Tuk-tuk is actually the Thai word for a car without walls (or so I’ve been told), but it seems to have been adopted in Cambodia. In Cambodia they are really a carriage of sorts, designed for passengers and attached to the back of a motor bike. Tuk-tuks are mainly used for taxis, and their users can unhitch the carriage when they just want to use their motor bike.
Each owner decorates their tuk-tuk differently – which is partly to help you identify your tuk-tuk driver in a crowd (they often wait for passengers for the return trip after dropping them off), but is also simply an expression of the owners’ taste. The tuk-tuk’s in Cambodia were impressively clean and well cared for, and the variety in decoration and colour was impressive.
The thing about Tuk-tuks is, they are great fun to travel around in.
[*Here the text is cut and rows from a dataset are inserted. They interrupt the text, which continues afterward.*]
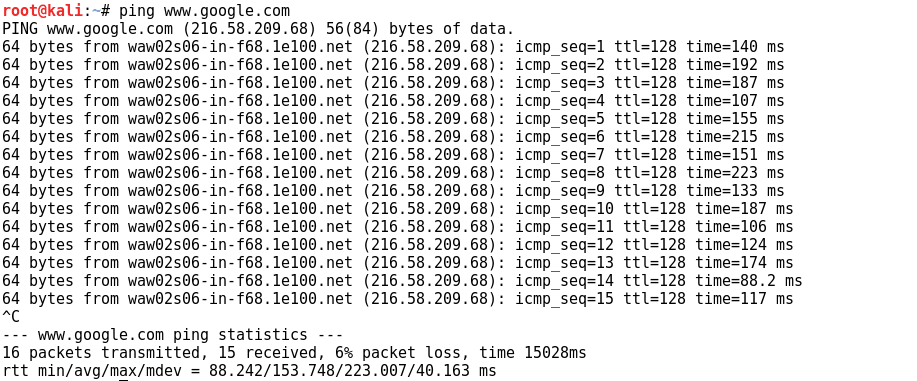Viewport: 917px width, 381px height.
Task: Click the ^C interrupt line
Action: pos(11,317)
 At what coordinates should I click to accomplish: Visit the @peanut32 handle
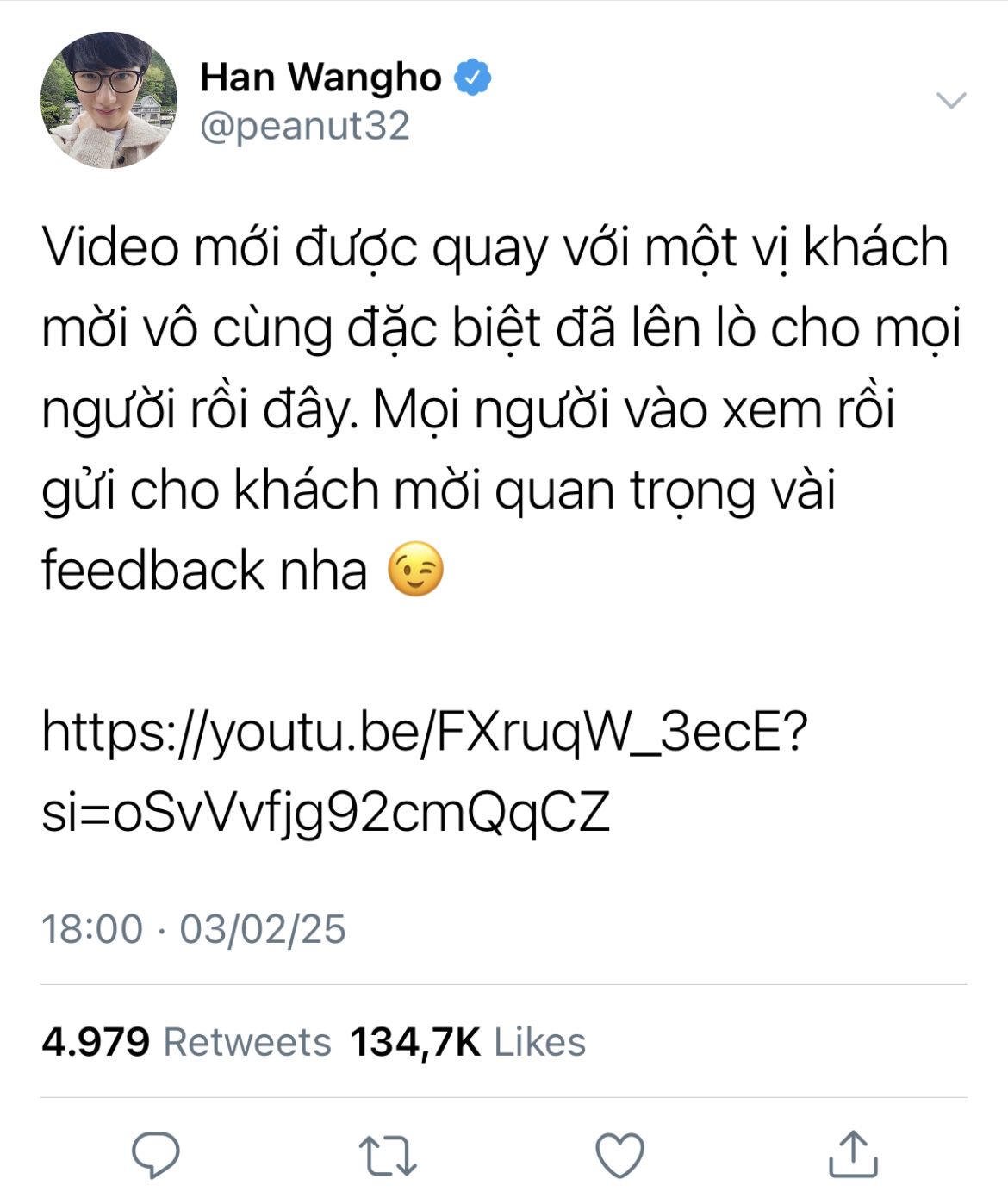tap(305, 126)
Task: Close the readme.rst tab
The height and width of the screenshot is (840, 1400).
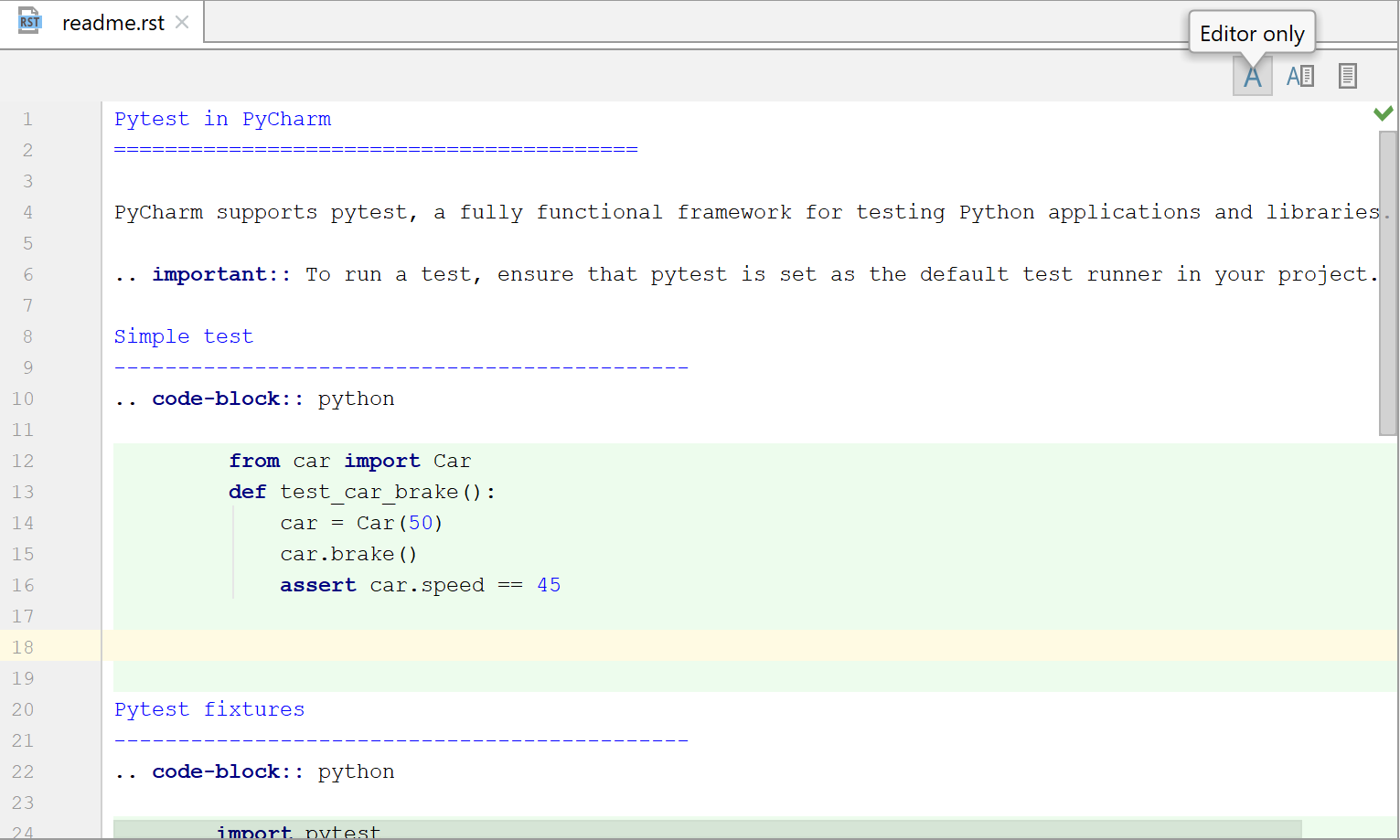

You really feel like you are riding, fresh air blowing against your skin, wizzing around amongst the traffic. Years ago I had a Suzuki Vitara softop with no roof, and minimal walls. Ah – those were the days. I miss it still.
You see, when you travel around without walls (or a roof, or neither), you actually feel like you are there. You are in the place you are travelling through, not locked up in a little bubble looking out at it. You can reach out and touch the world as you pass (especially in Cambodia, the world passes particularly closely), hear all the sounds and smell the life around you.
Not only that, it is a communal experience. Everyone is out travelling along together. Seeing someone you know pass in a tuk-tuk feels very different to seeing them pass in a sealed air conditioned car.
Part of me wishes that tuk-tuks would take off in Australia, so I could go wizzing about in them here. But I fear the Health and Safety nuts will never let that happen.
It seems I will just have to keep planning overseas adventures, and enjoy tuk-tuks in their natural habitat – swarming smiling Asian cities.